En medio del jardín rodeado por la casa, sentí en mi cara el peso de papá Juan. Me quedé inmóvil. Sentado en el zaguán, los ojos guarecidos por el sombrero brillaban y se apagaban como un cigarrillo fumado en la noche. Venían los sapos y él los alimentaba con colillas. Ni así sonreía. Había un poco de viento, pero nada se agitaba. Cada vez la mecedora iba y venía, entonces su mano alzaba del piso la botella de aguardiente. Margarita, Leoncia y Nena murmuraban a mi lado, y en una el llanto la anegaba. Mamá Teresa dormía; de la boca de Jesusa brotaba humo espeso. De un momento a otro sus ojos cayeron como en un abismo, donde estaba yo, pero no me veían.
Idiota de Piedra. Así señalaban cuanto era yo.

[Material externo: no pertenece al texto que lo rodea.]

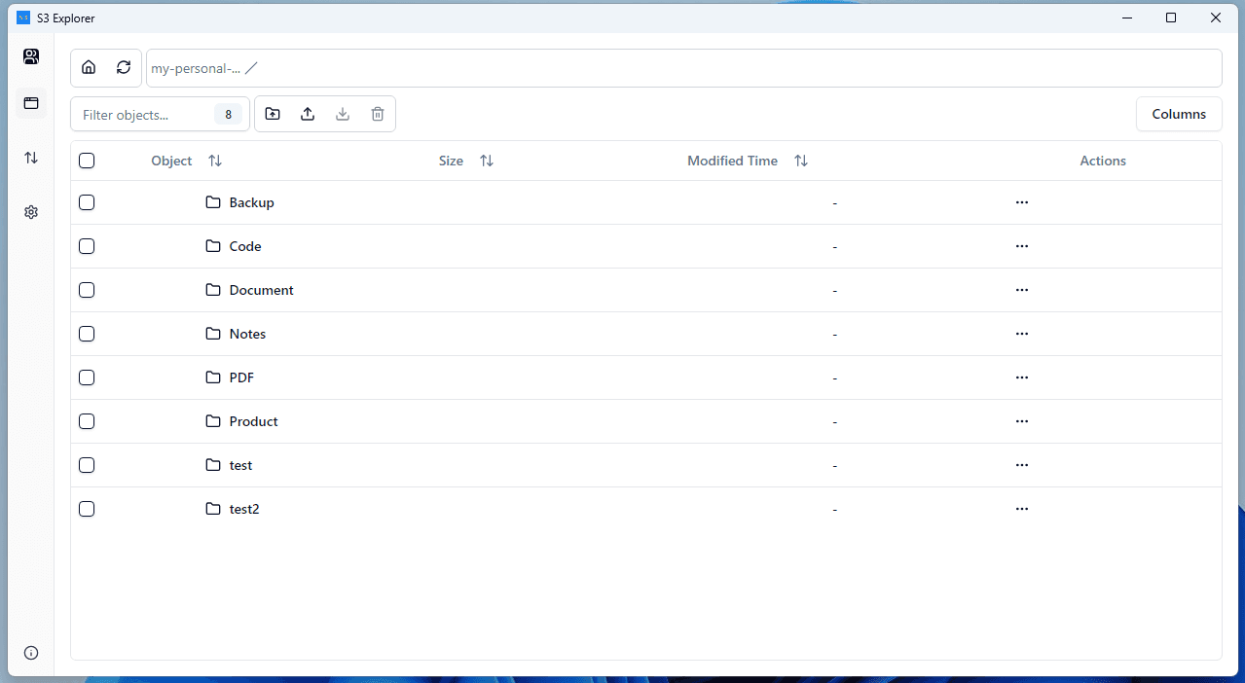Click the delete objects trash icon
This screenshot has width=1245, height=683.
click(378, 114)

Descolgado desde el pelo, mi rostro sonreía. Entonces tenía los ojos verdes como lomo de rana, y sus pecas se amontonaban en mi nariz. Ahora son verdes, dicen, pero brincan al color de los troncos de los árboles si el sol se ha ido. Mi cuerpo corría por todas partes, sin articulaciones. Se iba para éste o para aquel lado, pesado, como la piedra emblema del pueblo. El suelo de las calles era el seno de papá Juan, el regazo de mamá Teresa en donde podía reposar, aliviarme del cajón golpeado en mis oídos. Contra las piedras salientes me pegaba en la frente primero, luego en la cara, hasta sangrar. Y mientras la luz se iba lejos, veía mi vida sin sol, sin rostro ni refugio.
Tal vez nunca fui un niño, sólo un idiota.

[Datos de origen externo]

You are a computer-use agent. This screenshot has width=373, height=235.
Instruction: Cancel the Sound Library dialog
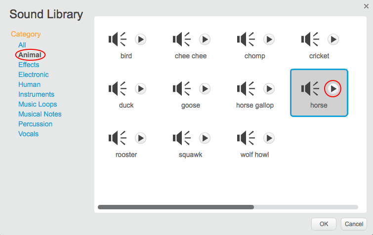tap(354, 224)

Quise ser hombre, mas mi sangre huía por un caminito de ortigas, tomaba la forma multiplicada de un chulo y arriba, convertido en flecha, volvía a la tierra y se hundía en mi pecho. Yo volvía a ser el mismo. Y justo allí donde debía estar el corazón, se abría un agujero que jamás cerraba.
A veces toda hombría se me venía de golpe y enfrentaba a los niños en gavilla. Me gritaban infamias. Pero aún era muy chico y regresaba a casa con tres pedradas en la espalda.
Un día corrí hasta donde papá Juan. Quise aprender a ser hombre. No quería oír más lo de Idiota de Piedra, pero se quedó en la mitad caliente de la calle. Me revolcó el pelo y miró para bien lejos. Sacó una moneda y la pegó en el sudor de mi frente.
Así explicó a quienes nos miraban: Este Idiota ninguna familia tiene conmigo.
La ahorcada era mi madre. Mamá Teresa.
A mi paso dejaba pedazos de piedra. Ella recogió una manotada, la entregó a papá Juan y lo hizo jurar por mí. Ese día desapareció el lazo de la cocina. Camino hacia el bosque, junto al rastro de sus pies desnudos, entre las hojas como separadas por un dedo, me pareció verla ir despacio. El lazo era largo, y arrastraba.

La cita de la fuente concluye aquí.